Help me with Julia/R comparison project, how to plot US county maps in Plots/StatsPlots (or what's best alternative)?

I’m working with Phil Price over at Andrew Gelman’s blog https://statmodeling.stat.columbia.edu/ to do a comparison between using R and using Julia for basic data analysis stuff.

We’ve got a few simple tasks and are implementing them in both languages to show comparisons. In fact, it started because I expressed frustration with the Tidyverse and its reliance on Fexprs but it’s probably turning out to show essentially that for simple things both ecosystems let you do the simple stuff relatively easily and without fuss… which is fine. I’m OK with just “Julia is very usable if you’re familiar with R”. There is one example simulation based task where it’ll highlight the speed differences, and the existence of good general purpose computing tools such as data structures (the Julia implementation will use a “Set” whereas probably R would be done with vectors and a lot of copying)

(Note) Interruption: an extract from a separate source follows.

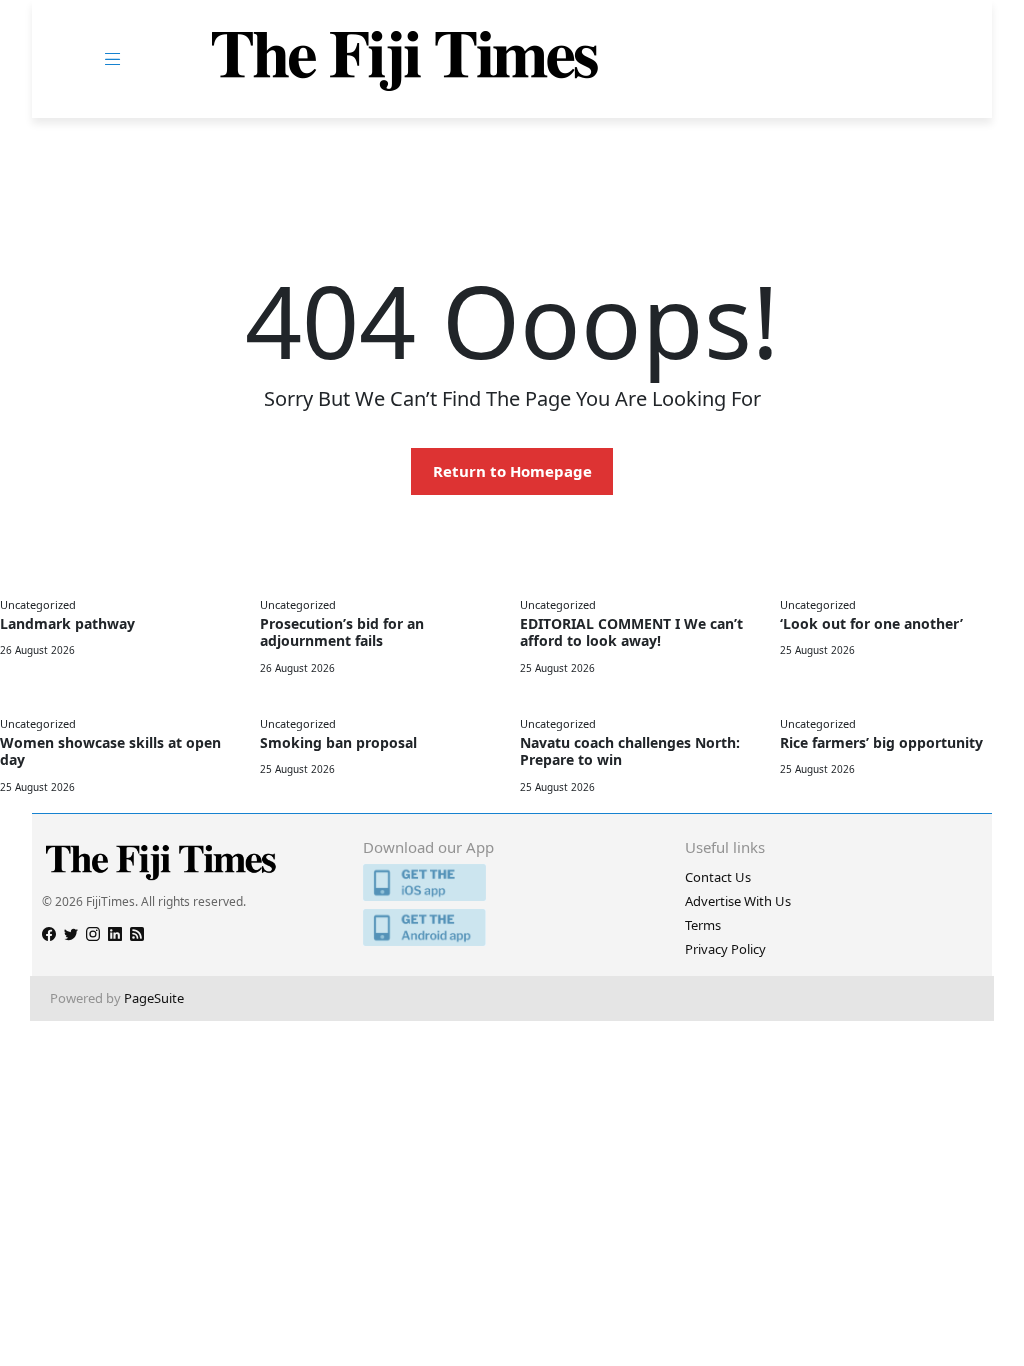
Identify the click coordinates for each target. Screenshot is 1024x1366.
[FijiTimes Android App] (511, 927)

However, R has a lot more time to develop specialized tools for visualizations. One task is to visualize some COVID data from the CDC. In R Phil is plotting a map of the US with each county colored. I don’t know how to do that in StatsPlots. Is there a simple way? Yes I know that Julia has other plotting tools, but I don’t want to complexify the comparison by highlighting the fact that there are like 5 viable plotting libraries (Plots/StatsPlots, VegaLite, Makie, Gadfly, PGFPlots, etc etc)

So, how can I plot the counties of the US on a map using StatsPlots/Plots ? If this is not directly possible, what is the primary 1 or 2 tools that would be recommended to plot very simple map plots of the US such as this one that Phil generated (showing that the dataset we were looking at had mostly missing data, grey, and we needed to find a better data source)

2 Likes

Would you accept a solution in any of these packages? I assume you wouldn’t have to present all of them.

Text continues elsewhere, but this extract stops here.